What the task requires:
Give back an exact copy of the lines in the records below, from the line that has "Open the dropdown" through the line that has "Given: Click the 净胜球 column header", and nothing besides.

Stored data
┄┄┄┄┄┄┄┄┄┄

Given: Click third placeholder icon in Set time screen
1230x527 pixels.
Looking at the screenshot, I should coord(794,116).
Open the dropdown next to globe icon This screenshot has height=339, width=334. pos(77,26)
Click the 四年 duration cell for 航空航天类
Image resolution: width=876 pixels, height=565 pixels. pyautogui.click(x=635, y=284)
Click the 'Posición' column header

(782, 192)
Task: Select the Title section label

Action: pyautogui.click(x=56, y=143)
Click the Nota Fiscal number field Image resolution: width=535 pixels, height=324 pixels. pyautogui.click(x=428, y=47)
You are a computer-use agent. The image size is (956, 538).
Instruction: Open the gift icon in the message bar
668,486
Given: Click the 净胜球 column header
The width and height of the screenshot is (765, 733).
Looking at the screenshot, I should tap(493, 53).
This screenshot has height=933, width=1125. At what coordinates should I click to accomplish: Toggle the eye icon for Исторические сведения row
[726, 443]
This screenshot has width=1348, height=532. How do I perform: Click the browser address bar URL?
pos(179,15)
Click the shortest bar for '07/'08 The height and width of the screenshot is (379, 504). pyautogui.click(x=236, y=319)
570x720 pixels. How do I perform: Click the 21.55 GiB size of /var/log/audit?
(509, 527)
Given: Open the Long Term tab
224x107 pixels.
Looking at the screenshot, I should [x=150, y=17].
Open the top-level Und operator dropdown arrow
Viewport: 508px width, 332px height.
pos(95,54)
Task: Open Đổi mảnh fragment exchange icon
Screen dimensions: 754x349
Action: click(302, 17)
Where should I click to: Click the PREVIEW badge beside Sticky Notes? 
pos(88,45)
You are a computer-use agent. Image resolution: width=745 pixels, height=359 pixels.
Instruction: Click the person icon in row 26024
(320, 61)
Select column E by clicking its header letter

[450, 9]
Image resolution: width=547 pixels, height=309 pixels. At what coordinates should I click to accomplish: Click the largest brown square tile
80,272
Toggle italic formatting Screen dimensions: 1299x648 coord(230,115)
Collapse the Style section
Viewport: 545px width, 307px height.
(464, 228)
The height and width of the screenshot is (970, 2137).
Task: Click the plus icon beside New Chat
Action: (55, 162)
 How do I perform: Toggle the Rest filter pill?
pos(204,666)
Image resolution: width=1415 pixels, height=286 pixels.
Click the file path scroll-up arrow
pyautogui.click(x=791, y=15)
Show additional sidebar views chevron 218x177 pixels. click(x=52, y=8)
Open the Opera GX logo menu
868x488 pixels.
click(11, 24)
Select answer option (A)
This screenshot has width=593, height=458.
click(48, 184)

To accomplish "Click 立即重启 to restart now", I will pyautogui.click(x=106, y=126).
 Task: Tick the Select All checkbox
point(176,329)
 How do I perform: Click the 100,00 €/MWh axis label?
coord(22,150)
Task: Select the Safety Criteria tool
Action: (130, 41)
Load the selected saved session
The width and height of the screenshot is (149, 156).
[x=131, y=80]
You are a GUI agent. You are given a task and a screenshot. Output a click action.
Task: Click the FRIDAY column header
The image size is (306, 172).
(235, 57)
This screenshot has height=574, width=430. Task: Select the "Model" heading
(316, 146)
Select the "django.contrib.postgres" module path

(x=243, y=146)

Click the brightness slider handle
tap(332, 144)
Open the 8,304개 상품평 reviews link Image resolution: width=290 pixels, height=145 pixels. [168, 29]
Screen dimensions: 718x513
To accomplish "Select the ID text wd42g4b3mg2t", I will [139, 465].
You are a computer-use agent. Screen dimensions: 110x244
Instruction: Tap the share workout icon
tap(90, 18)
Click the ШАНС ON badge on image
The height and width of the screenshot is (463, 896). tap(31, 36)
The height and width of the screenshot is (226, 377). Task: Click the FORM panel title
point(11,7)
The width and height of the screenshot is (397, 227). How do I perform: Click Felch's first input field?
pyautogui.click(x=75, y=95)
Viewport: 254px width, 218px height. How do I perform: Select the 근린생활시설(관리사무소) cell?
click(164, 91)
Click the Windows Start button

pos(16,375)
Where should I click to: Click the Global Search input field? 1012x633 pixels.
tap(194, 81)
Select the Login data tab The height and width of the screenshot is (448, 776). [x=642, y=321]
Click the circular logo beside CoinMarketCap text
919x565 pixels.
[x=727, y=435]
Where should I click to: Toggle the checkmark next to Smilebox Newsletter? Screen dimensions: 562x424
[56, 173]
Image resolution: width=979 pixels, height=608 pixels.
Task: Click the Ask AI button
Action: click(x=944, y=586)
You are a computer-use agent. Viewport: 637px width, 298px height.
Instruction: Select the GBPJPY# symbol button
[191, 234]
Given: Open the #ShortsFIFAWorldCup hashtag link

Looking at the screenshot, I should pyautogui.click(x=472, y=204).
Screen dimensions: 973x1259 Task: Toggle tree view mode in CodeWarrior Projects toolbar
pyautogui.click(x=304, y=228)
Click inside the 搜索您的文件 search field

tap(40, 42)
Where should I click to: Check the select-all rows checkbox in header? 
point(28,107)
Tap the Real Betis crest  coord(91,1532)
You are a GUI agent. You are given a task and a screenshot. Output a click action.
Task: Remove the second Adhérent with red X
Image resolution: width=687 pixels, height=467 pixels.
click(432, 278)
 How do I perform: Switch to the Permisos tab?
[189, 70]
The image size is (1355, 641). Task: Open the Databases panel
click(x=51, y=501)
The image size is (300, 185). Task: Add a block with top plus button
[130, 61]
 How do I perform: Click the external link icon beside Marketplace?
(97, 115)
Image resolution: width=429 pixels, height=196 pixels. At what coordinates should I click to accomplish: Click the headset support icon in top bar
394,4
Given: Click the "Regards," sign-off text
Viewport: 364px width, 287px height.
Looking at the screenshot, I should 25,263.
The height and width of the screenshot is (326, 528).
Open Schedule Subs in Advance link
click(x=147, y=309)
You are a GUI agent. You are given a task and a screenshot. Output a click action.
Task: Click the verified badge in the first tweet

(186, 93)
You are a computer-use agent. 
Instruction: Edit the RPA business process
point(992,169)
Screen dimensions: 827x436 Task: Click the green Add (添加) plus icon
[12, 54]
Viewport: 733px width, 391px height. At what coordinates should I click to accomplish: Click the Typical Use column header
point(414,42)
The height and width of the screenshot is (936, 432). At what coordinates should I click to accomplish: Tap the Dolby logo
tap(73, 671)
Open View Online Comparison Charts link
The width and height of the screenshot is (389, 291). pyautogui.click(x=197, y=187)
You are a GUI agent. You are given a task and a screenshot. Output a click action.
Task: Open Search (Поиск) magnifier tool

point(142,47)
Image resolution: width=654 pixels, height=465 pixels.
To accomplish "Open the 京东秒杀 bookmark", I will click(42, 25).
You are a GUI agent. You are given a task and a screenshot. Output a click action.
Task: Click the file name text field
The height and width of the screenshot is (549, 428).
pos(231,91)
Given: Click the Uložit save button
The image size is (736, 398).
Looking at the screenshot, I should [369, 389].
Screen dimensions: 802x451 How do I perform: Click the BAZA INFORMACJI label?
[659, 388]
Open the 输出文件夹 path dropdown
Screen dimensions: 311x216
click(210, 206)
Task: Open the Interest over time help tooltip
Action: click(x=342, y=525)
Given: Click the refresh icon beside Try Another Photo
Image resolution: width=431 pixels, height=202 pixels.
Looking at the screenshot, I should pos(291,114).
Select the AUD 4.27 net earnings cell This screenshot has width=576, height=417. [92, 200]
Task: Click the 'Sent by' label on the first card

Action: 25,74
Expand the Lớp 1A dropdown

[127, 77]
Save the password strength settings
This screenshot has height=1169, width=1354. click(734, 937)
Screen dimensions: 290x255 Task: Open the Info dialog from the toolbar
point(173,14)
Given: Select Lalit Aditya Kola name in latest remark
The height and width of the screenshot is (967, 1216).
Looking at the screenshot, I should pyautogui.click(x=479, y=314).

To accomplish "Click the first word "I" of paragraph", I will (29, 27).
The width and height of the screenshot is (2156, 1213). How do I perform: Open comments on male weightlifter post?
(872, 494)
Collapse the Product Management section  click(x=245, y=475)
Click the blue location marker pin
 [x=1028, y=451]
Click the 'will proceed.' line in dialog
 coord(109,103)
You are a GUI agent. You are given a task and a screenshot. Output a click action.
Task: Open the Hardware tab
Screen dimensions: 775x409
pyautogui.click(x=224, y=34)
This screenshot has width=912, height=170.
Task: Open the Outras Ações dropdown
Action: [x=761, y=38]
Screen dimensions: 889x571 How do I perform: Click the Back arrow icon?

┄┄┄┄┄┄┄┄┄┄

Written reply:
Open the dropdown next to globe icon This screenshot has height=339, width=334. pos(77,26)
Click the 四年 duration cell for 航空航天类
Image resolution: width=876 pixels, height=565 pixels. pyautogui.click(x=635, y=284)
Click the 'Posición' column header

(782, 192)
Task: Select the Title section label

Action: pyautogui.click(x=56, y=143)
Click the Nota Fiscal number field Image resolution: width=535 pixels, height=324 pixels. pyautogui.click(x=428, y=47)
You are a computer-use agent. The image size is (956, 538).
Instruction: Open the gift icon in the message bar
668,486
Given: Click the 净胜球 column header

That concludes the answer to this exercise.